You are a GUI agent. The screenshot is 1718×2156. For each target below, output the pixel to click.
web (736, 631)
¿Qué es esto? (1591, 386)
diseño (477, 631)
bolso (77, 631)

...

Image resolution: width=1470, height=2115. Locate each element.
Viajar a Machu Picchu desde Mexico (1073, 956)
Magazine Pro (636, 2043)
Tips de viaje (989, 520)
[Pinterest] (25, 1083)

_TASK PROMPT_. Starting at the line above that contains "You are a GUI", repeat each line exactly up to and including the line that contains "bolso (77, 631)", and stop there.

_COMPLETED TASK_.
You are a GUI agent. The screenshot is 1718×2156. For each target below, output the pixel to click.
web (736, 631)
¿Qué es esto? (1591, 386)
diseño (477, 631)
bolso (77, 631)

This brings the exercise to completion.